Web hosting and cloud services provider

Media Temple was a website hosting and cloud hosting provider, which focused on web designers, developers and creative agencies. The company was founded in 1998 by Thomas Anthony, Demian Sellfors and John Carey. It was headquartered in Los Angeles, California.

Media Temple was acquired by GoDaddy in October 2013 for total consideration of $94.5 million in cash, but the two brands operated separately until February 2023, when the Media Temple brand was retired and its services were merged into GoDaddy.

==History==
In 2003, Demian Sellfors became Media Temple CEO. Sellfors founded Intergress Technologies, a digital business service provider in 1998. Intergress Technologies merged with one of its customers, Media Temple, in 1999. The new company maintained the Media Temple name.

Media Temple released the Grid, a public cloud service that manages user websites across multiple clustered servers rather than a single server, in 2006. The Grid was updated in August 2013.

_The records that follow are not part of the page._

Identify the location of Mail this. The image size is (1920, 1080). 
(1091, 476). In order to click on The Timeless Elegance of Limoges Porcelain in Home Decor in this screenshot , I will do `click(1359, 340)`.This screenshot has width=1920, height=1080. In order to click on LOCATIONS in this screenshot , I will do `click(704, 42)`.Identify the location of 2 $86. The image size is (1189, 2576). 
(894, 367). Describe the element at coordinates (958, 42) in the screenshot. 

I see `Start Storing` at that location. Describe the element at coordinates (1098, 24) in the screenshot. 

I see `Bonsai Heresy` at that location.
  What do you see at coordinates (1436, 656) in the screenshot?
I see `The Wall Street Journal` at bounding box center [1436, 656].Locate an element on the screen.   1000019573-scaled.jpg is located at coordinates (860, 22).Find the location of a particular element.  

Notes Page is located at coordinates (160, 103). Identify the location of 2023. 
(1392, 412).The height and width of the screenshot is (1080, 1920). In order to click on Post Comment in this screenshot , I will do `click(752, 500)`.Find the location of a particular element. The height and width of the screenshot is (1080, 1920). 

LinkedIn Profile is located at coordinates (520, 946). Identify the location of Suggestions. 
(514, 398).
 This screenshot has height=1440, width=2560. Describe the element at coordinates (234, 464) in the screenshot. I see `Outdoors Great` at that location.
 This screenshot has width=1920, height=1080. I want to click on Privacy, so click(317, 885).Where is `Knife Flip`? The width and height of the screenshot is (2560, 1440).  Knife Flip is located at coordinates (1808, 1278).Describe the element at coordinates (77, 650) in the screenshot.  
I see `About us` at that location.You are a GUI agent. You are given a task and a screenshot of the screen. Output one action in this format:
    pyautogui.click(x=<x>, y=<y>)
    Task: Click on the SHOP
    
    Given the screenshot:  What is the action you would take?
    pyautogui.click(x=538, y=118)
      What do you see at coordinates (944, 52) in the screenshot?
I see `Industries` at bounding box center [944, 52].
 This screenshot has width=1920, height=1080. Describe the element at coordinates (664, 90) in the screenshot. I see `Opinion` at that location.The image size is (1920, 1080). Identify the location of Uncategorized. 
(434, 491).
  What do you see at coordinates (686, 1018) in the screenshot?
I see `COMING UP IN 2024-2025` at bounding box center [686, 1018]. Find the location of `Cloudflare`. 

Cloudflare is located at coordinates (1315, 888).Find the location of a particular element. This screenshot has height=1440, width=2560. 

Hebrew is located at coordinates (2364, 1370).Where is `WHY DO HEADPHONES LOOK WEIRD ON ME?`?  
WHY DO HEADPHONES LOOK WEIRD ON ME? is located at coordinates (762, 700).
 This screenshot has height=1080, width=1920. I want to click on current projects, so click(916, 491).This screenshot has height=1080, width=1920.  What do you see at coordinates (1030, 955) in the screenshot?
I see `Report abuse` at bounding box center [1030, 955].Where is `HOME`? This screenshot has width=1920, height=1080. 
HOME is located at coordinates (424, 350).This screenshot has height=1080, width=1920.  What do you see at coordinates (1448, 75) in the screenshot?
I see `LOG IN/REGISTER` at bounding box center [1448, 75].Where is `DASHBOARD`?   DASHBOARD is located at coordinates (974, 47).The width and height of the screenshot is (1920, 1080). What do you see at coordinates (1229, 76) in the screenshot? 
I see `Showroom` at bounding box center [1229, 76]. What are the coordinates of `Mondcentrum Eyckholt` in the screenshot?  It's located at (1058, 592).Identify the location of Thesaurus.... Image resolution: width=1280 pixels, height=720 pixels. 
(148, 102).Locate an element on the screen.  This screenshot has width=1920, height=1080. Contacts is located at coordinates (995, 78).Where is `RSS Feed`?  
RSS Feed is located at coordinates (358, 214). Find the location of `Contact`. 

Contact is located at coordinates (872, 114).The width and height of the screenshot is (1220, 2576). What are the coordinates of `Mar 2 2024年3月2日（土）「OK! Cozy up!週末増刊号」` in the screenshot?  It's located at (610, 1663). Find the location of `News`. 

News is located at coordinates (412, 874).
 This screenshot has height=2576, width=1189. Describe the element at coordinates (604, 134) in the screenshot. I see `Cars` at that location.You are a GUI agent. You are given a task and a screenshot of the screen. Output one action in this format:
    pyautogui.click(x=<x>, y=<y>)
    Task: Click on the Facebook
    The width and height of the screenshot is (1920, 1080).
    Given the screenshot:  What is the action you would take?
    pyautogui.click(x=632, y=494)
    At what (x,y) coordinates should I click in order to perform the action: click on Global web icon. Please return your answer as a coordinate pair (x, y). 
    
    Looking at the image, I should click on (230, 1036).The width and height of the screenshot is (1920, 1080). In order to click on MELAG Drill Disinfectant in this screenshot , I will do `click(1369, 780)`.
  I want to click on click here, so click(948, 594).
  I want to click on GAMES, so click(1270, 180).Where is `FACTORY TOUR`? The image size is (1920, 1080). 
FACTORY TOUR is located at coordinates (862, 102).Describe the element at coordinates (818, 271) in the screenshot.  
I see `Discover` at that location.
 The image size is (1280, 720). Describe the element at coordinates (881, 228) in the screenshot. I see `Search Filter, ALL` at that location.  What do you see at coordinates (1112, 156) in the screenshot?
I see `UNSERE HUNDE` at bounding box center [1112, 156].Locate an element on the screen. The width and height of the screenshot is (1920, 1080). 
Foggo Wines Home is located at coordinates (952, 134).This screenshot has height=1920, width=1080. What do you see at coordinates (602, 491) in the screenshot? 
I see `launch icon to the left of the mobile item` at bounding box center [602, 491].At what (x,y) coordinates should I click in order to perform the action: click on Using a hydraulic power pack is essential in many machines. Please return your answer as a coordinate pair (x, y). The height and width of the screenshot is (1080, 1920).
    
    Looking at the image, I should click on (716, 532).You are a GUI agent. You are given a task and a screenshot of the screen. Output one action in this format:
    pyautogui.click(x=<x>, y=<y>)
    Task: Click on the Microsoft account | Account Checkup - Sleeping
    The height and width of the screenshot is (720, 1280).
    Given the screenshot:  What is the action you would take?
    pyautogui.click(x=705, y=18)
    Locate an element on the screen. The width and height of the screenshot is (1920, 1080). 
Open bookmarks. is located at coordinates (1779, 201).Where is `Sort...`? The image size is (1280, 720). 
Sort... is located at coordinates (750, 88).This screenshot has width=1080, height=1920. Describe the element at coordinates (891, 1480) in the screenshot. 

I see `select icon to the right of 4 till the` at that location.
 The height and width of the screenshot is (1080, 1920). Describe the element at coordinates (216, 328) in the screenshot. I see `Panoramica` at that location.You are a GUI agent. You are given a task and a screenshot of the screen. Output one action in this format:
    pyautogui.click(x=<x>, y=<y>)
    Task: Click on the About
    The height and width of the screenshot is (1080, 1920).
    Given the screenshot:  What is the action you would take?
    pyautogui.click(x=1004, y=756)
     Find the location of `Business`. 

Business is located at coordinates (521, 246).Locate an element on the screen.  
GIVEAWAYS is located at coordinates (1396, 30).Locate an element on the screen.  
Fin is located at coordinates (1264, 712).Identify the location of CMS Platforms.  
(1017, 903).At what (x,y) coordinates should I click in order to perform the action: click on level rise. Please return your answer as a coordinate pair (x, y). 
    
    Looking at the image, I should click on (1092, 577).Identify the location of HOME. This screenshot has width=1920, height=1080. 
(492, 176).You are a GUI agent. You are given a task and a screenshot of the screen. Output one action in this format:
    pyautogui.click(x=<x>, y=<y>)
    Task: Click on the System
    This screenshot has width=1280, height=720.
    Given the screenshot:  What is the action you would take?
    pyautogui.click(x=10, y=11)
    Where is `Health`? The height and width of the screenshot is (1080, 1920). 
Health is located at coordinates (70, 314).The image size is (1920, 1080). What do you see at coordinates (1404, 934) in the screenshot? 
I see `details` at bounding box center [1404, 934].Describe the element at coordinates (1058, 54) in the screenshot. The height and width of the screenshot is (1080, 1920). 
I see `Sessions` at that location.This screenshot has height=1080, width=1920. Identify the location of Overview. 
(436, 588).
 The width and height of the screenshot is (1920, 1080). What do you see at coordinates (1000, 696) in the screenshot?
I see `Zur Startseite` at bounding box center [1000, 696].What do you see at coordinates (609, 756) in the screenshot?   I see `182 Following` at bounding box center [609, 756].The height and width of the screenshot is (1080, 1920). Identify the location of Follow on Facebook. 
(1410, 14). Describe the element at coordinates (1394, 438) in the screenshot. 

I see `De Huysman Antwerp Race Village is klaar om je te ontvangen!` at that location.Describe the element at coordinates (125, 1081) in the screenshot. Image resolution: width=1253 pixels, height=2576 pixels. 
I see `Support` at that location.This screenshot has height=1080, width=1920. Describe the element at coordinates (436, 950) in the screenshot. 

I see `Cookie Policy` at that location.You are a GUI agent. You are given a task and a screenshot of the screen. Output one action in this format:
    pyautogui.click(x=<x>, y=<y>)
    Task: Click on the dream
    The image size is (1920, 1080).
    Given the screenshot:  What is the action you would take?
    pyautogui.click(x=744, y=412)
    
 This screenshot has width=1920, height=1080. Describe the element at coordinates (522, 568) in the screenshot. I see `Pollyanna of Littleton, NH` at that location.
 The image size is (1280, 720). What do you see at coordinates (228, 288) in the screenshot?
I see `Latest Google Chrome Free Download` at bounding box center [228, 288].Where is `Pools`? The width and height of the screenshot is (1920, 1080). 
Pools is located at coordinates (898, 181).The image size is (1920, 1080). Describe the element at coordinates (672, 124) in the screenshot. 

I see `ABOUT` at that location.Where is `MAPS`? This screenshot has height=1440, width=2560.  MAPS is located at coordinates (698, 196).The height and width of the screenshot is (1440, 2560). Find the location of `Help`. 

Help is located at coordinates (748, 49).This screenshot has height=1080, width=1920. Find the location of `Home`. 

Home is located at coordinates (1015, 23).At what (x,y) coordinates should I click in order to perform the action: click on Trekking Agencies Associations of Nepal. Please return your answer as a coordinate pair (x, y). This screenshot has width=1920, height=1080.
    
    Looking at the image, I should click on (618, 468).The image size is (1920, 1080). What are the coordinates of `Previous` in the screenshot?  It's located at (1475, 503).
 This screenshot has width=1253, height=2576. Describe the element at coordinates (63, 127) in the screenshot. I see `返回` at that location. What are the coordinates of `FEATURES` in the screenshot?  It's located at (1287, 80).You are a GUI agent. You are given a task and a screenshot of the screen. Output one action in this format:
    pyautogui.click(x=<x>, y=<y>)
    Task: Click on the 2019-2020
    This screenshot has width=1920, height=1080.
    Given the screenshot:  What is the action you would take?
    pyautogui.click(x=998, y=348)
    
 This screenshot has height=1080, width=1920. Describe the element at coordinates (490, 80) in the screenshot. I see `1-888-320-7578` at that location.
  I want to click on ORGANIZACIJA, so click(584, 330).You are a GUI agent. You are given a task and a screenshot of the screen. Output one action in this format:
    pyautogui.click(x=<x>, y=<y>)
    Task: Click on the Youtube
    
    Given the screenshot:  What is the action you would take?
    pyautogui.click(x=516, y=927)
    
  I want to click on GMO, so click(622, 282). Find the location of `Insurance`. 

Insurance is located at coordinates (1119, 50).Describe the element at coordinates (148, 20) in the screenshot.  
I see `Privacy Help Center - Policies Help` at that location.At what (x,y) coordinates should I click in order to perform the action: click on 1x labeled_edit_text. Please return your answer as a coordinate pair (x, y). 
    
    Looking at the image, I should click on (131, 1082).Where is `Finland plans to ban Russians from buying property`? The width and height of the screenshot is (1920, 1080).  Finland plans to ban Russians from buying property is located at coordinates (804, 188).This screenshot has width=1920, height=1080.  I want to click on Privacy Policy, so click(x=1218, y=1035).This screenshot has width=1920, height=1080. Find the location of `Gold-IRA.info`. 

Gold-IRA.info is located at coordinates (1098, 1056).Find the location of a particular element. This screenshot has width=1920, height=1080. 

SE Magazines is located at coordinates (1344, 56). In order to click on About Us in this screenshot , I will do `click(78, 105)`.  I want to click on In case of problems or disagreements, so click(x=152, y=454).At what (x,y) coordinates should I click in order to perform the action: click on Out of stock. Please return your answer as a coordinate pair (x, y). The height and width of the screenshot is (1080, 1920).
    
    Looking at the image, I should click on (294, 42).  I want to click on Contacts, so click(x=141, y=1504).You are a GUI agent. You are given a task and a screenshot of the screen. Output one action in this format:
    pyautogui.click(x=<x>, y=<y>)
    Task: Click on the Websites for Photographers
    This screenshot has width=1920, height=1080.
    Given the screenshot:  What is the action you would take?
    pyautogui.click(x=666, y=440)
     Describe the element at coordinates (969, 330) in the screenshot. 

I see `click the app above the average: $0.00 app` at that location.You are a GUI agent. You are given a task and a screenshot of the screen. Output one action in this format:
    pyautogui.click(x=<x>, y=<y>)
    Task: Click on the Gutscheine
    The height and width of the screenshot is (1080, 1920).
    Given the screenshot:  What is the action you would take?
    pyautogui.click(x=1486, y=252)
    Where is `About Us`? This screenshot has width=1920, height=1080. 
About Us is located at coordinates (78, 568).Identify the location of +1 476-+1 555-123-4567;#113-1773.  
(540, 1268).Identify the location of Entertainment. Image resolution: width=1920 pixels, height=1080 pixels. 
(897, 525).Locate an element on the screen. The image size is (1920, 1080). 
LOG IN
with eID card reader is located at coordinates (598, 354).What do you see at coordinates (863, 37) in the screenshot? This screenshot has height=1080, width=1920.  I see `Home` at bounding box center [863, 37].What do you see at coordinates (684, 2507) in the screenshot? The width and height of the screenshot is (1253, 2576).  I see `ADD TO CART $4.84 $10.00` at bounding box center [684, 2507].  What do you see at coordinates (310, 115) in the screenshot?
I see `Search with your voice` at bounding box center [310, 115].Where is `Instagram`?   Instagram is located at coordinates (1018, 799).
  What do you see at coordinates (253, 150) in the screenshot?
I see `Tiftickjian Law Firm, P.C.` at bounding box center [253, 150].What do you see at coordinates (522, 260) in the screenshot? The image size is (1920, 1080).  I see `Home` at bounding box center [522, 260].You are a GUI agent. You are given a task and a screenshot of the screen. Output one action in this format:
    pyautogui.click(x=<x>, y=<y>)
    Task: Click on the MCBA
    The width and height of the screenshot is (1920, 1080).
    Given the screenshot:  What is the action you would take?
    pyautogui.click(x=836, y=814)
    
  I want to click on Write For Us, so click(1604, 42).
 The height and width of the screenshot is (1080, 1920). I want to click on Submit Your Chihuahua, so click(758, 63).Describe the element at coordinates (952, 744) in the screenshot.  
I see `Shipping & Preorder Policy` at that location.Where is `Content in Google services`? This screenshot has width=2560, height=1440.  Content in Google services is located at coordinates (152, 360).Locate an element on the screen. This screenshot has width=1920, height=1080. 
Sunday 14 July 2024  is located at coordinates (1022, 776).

In August 2011, Webtrends acquired Reinvigorate, a portfolio company of Media Temple Ventures, Media Temple's investment arm. Reinvigorate produced web-based real-time data analytics tools.

Media Temple appointed Russell P. Reeder its president and chief operating officer in March 2012. Reeder was president and CEO of LibreDigital prior to RR Donnelley's acquisition of the digital publishing company in 2011. He left Media Temple in April 2015 to join iCitizen, a civic engagement app based in Nashville.

In June 2013, Media Temple launched CloudTech, a 24/7 support service provided by engineers, and upgraded its managed VPS hosting platform.

In October 2013, the Wall Street Journal asked Media Temple to examine the United States Department of Health and Human Services' HealthCare.gov web portal. Media Temple found website code that served no apparent purpose and that the designers of healthcare.gov "failed to follow basic protocols for high-traffic sites."

As part of the GoDaddy acquisition, Media Temple's website-building subsidiary Virb was divested back to founder Brad Smith and Media Temple co-founders Demian Sellfors and John Carey, after the companies concluded that folding the product into GoDaddy's existing website builder did not make business sense.

In March 2014, Media Temple introduced a new managed WordPress hosting product, which the company further expanded in May 2014. In February 2015, Media Temple's managed WordPress offering was reorganized into four pricing tiers.

In December 2014, the web hosting company joined Google for Work Partner Program to resell and support Google Apps for Work.

In July 2015, Media Temple joined the AWS Advanced Consulting Partner Program and launched new managed cloud hosting services for AWS. That same month, Rod Stoddard joined the company as its new president.

In October 2015, the company refreshed its shared hosting product, Grid, and relaunched it as a software-managed solution.

In May 2016, Media Temple introduced a new enterprise-grade WordPress offering powered by Amazon Web Services (AWS).

On December 5, 2022, it was announced that, beginning in February 2023, all Media Temple accounts would become GoDaddy accounts, thus retiring the Media Temple brand.